Cáncer secundario en sobrevivientes de linfoma de Hodgkin

Cáncer secundario en sobrevivientes de linfoma de Hodgkin

Si recién está comenzando o está en medio del tratamiento del linfoma de Hodgkin, hablar sobre otro cáncer puede ser lo último que desea escuchar. Antes de analizar el riesgo y las tasas de cánceres secundarios, es importante tener en cuenta que el riesgo de efectos tardíos, como los cánceres secundarios, generalmente se ve superado por los beneficios del tratamiento. Durante el último medio siglo, la tasa de supervivencia general de 5 años para el linfoma de Hodgkin ha pasado del 10 por ciento a casi el 90 por ciento, y la persona promedio con la enfermedad ahora puede esperar curarse.

Tener conciencia de la posibilidad de cánceres secundarios se vuelve aún más importante para aquellos que han ingresado a lo que se ha acuñado como la fase de supervivencia del cáncer. Si bien una parte esencial de la supervivencia es aprender a alejarse de su papel de paciente con cáncer y dejar de ser definido por su cáncer, deberá comprender este posible y sustancial riesgo a largo plazo.

Hablemos de cuán significativo puede ser este riesgo, las tasas de ciertos cánceres relacionados con los tratamientos utilizados para la enfermedad de Hodgkin y, lo más importante, analice cómo puede mejorar su salud a largo plazo después del tratamiento mediante la detección temprana y la reducción del riesgo.

¿Qué se considera un cáncer secundario?

El cáncer secundario después de la enfermedad de Hodgkin se define como el desarrollo de un segundo cáncer no relacionado con su cáncer original. La enfermedad de Hodgkin que reaparece-recaídas-no se considera un cáncer secundario sino más bien una recurrencia de la enfermedad.

Un cáncer secundario a veces se puede denominar como un segundo cáncer primario, enfatizando que el segundo cáncer no está relacionado con el primero.

Los tratamientos para el cáncer, como la quimioterapia y la radioterapia, a menudo pueden curar el linfoma de Hodgkin, pero al mismo tiempo son carcinógenos (causantes de cáncer). El daño que estos tratamientos causan al ADN en las células puede funcionar maravillosamente para eliminar las células cancerosas de su cuerpo, pero también puede dañar el material genético en células sanas normales, a veces iniciando los cambios que pueden conducir al desarrollo de una célula cancerosa. Cance Los cánceres secundarios pueden ocurrir meses o décadas después del cáncer original.

¿Qué tan comunes son los cánceres secundarios después del linfoma de Hodgkin?

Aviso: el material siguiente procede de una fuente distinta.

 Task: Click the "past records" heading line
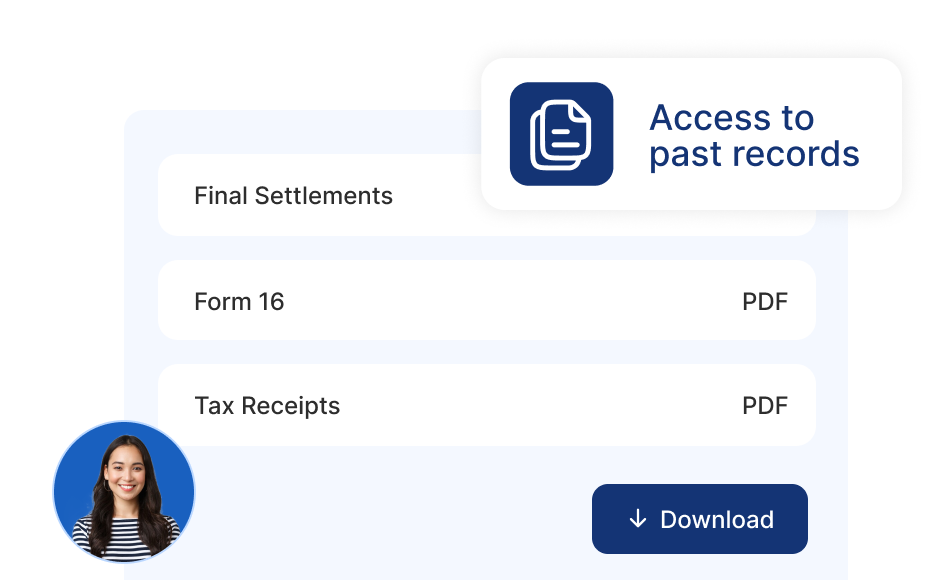(754, 154)
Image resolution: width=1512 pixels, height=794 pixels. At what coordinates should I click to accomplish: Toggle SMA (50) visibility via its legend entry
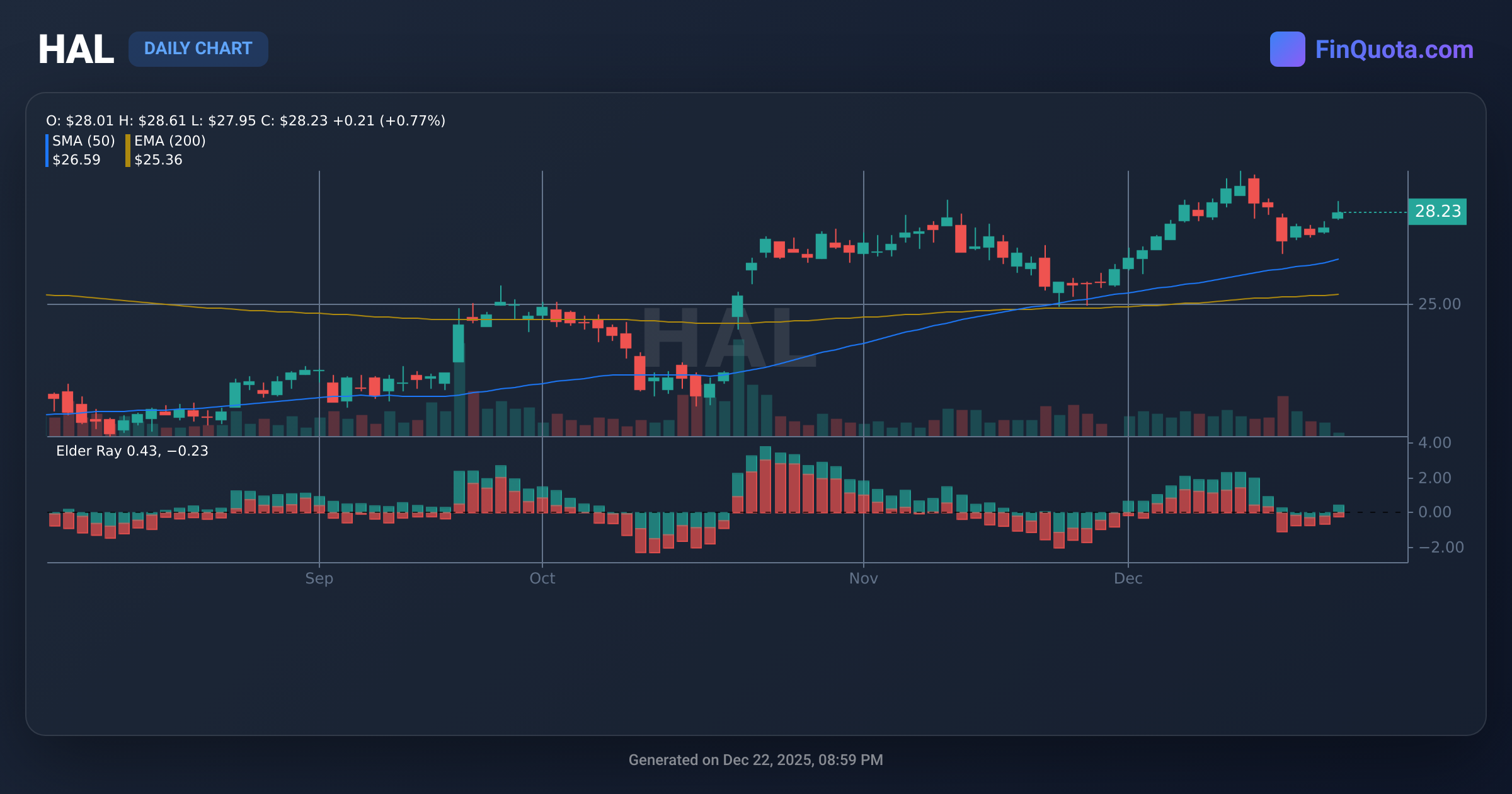(83, 141)
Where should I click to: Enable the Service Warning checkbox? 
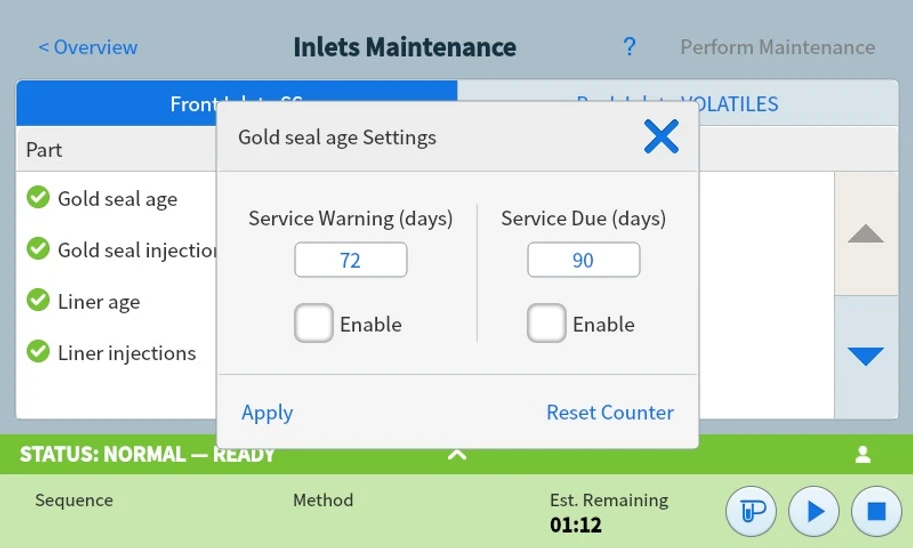click(314, 324)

¿Cuál es el riesgo de desarrollar un cáncer secundario si ha tenido la enfermedad de Hodgkin? La respuesta variará en función del tratamiento particular que tuvo, su edad al momento del diagnóstico y una serie de otros factores. Aunque tenemos algunas ideas sobre qué cánceres es más probable que ocurran y por qué es difícil evaluar el riesgo exacto para una persona. Los estudios han analizado grupos de personas con linfoma de Hodgkin con el tiempo, pero estas personas han recibido una gran variedad de tratamientos diferentes. Dado que se espera que uno de cada dos hombres y una de cada tres mujeres desarrollen cáncer en su vida, incluso sin haber tenido la enfermedad de Hodgkin, es aún más difícil determinar los riesgos exactos.

Al hablar de riesgos y tasas, tenga en cuenta que estos son promedios basados ​​en la persona promedio con enfermedad de Hodgkin. Sin embargo, la gente real rara vez es promedio.

En general, se cree que del 20 al 30 por ciento de las personas que sobreviven al linfoma de Hodgkin desarrollarán un cáncer secundario. El riesgo de uno de estos cánceres (no todos los cánceres aumenta) es aproximadamente 4.6 veces mayor que el riesgo de la población general.

Un estudio de 2015 en

The New England Journal of Medicineexaminó a más de 3900 sobrevivientes de la enfermedad de Hodgkin en un promedio de casi 20 años.La edad promedio en el momento del diagnóstico para estas personas fue 28. Algunos de estos sobrevivientes recibieron quimioterapia, algunos recibieron radiación y alrededor del 60 por ciento recibieron ambos tratamientos. De estas personas, 908 personas desarrollaron un segundo cáncer.

Otro estudio analizó a las personas con linfoma de Hodgkin que estaban a 35 o más años del tratamiento. El riesgo de un segundo cáncer a 30 años fue del 33.2 por ciento (comparado con el 9.6 por ciento en la población general) y del 48.5 por ciento a los 40 años (comparado con el 19 por ciento en la población general).

¿Qué tratamientos aumentan el riesgo de cánceres secundarios?

Como se señaló anteriormente, sabemos que tanto la quimioterapia como la radioterapia pueden dañar las células sanas, pero algunos tratamientos tienen más probabilidades que otros de aumentar el riesgo de cáncer.

La radioterapia en el tórax para el linfoma de Hodgkin durante mucho tiempo se ha relacionado con un mayor riesgo de cáncer de mama, cáncer de pulmón y cáncer de tiroides. En el pasado, sin embargo, las dosis de radiación y la extensión del tejido normal expuesto eran mucho mayores. En la actualidad, la radioterapia se usa con menos frecuencia para tratar el linfoma de Hodgkin, aunque todavía se usa con frecuencia para la enfermedad en etapa inicial. La radiación que se usa actualmente también se administra a un área mucho más precisa, limitada a los tejidos afectados por el linfoma de Hodgkin (radiación del campo del manto).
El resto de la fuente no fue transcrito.